Lanciarsi nel volontariato

Un’esperienza nella quale un giovane può scoprire la parte più luminosa della propria identità.

La solidarietà, insieme alla legalità, all’educazione ambientale e alla cittadinanza digitale, compone una disciplina che interessa trasversalmente tutti i gradi della scuola italiana: l’educazione civica, un percorso pensato per formare - al fianco di genitori e comunità - “cittadini responsabili”. Il volontariato, in quanto una delle forme più concrete di questa solidarietà, è inteso come “[una] prestazione volontaria e gratuita della propria opera, e dei mezzi di cui si dispone, a favore di categorie di persone che hanno gravi necessità e assoluto e urgente bisogno di aiuto e di assistenza, esplicata per far fronte a emergenze occasionali oppure come servizio continuo”. Tuttavia, ciò che non emerge da questa definizione è quanto invece è stato approfondito dalle ricerche in ambito sociopsicologico degli ultimi 25 anni[1], ovvero che l’atto del donare il proprio tempo e/o le proprie competenze faccia del volontario stesso un beneficiario, magari inizialmente inconsapevole.

Dare gratuitamente insomma non coincide con una privazione sterile delle proprie energie, ma con l’espressione dell’essere vivi e in grado di scegliere come impiegare le stesse.

● **Dati archiviati**

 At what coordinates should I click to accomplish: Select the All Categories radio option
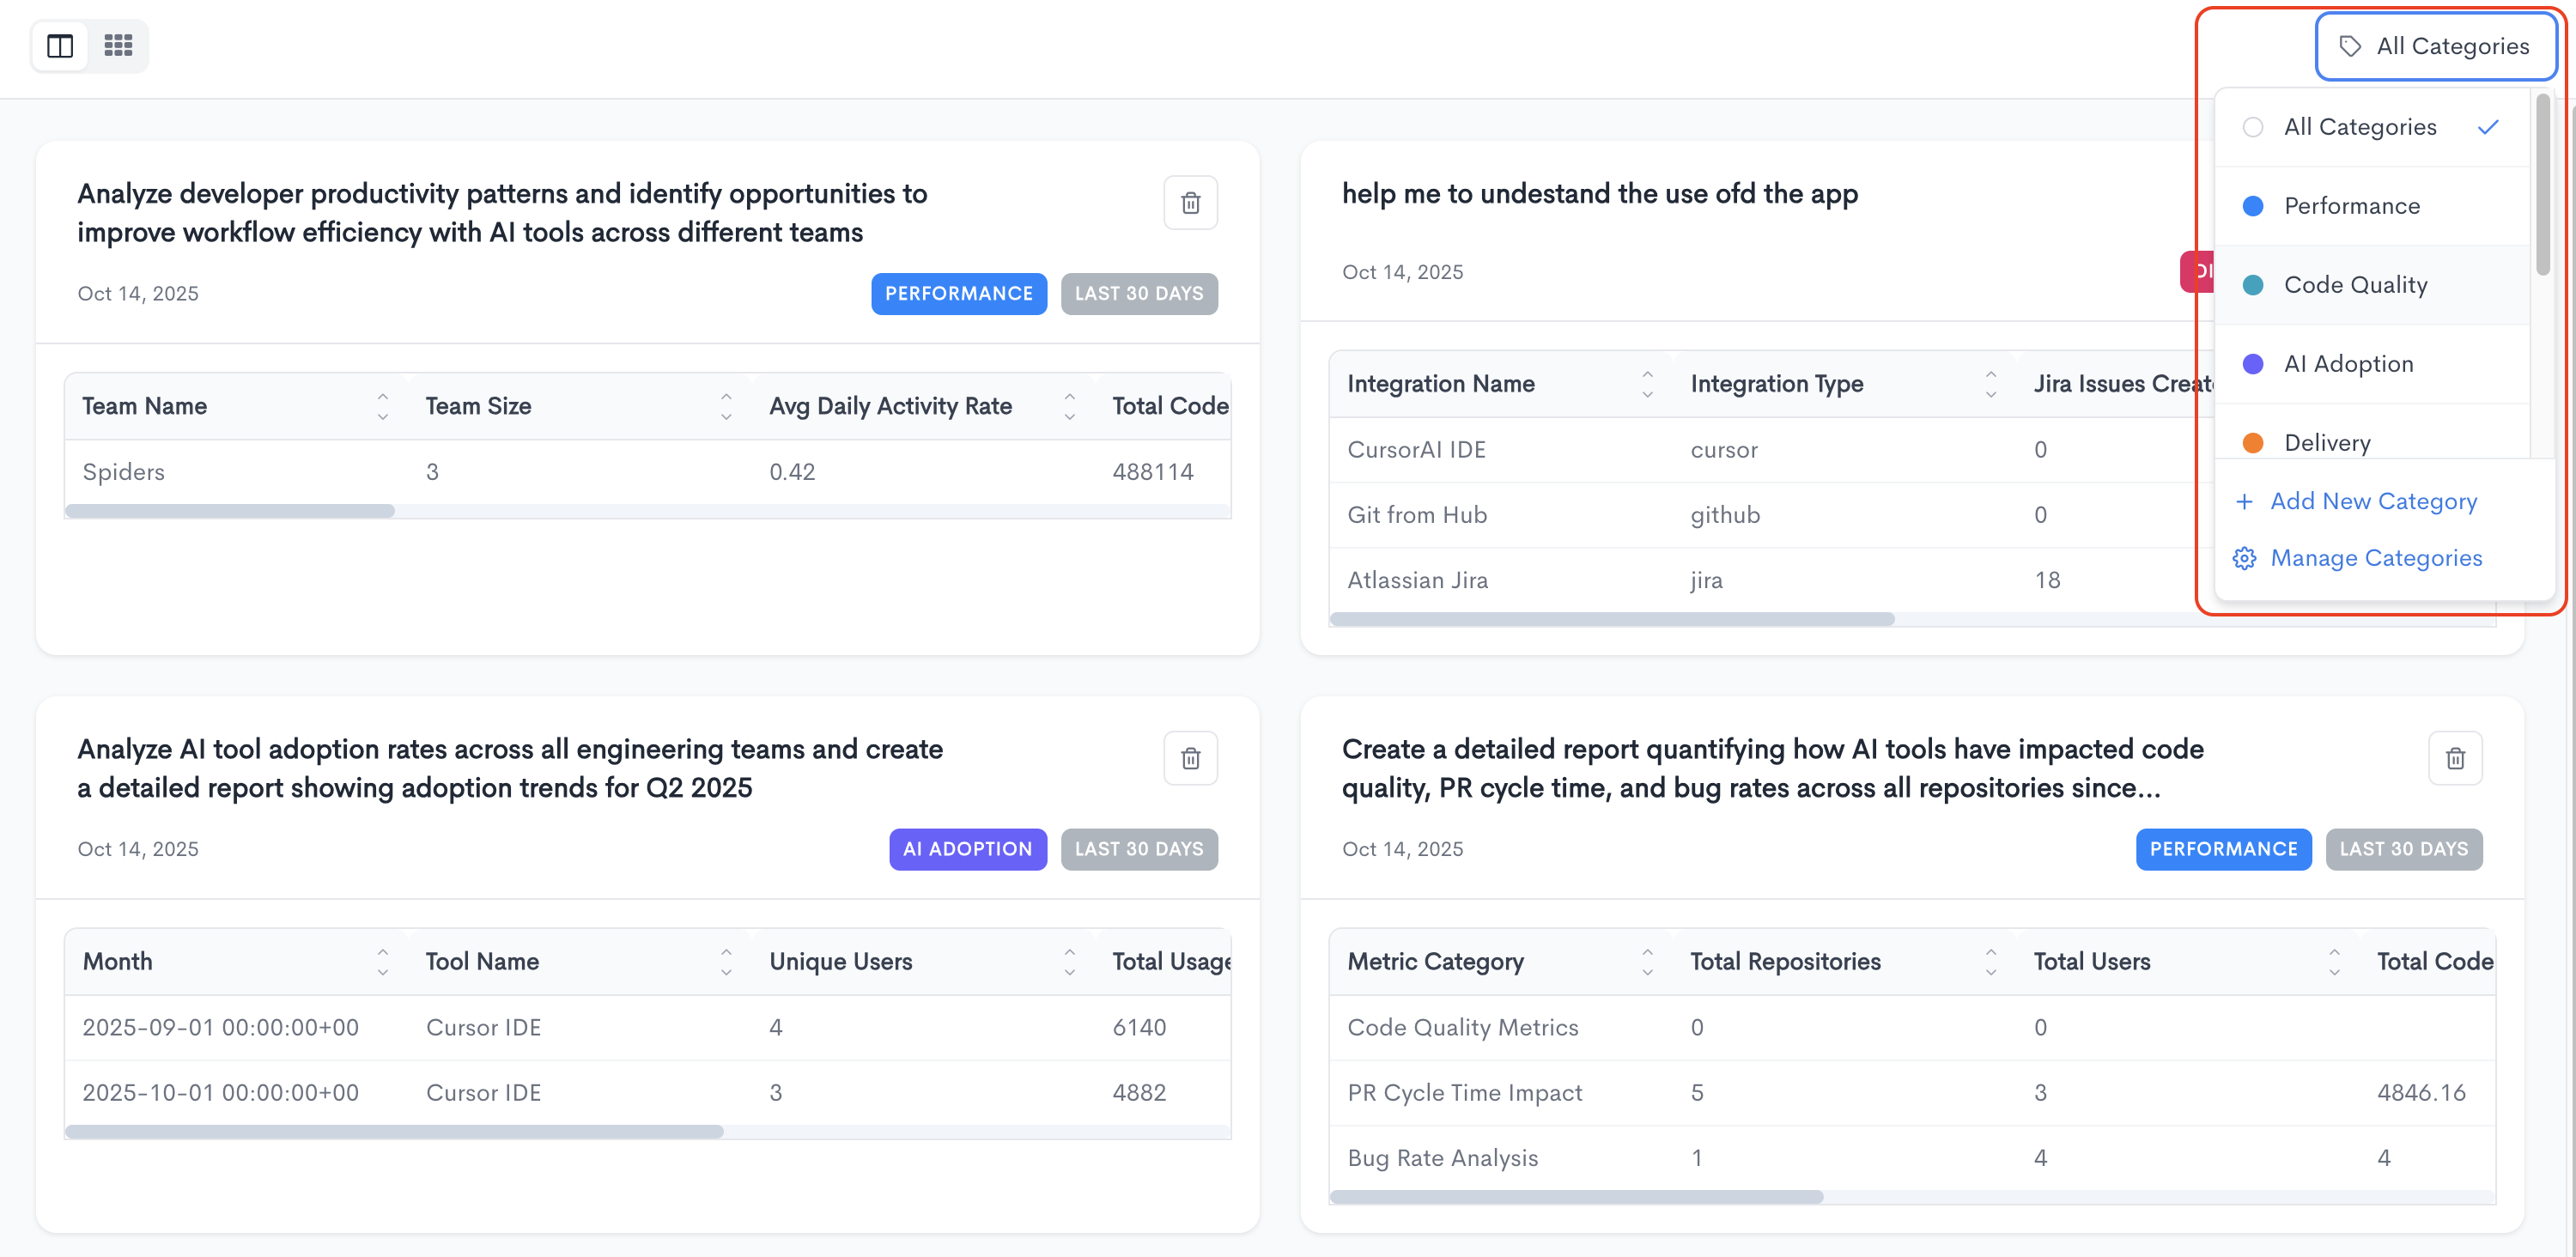click(x=2253, y=127)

● **Esercizio**
Per favore, indica quali ambiti compongono l'educazione civica insieme alla solidarietà secondo l'articolo.

● **Soluzione completa**
La legalità, l'educazione ambientale e la cittadinanza digitale.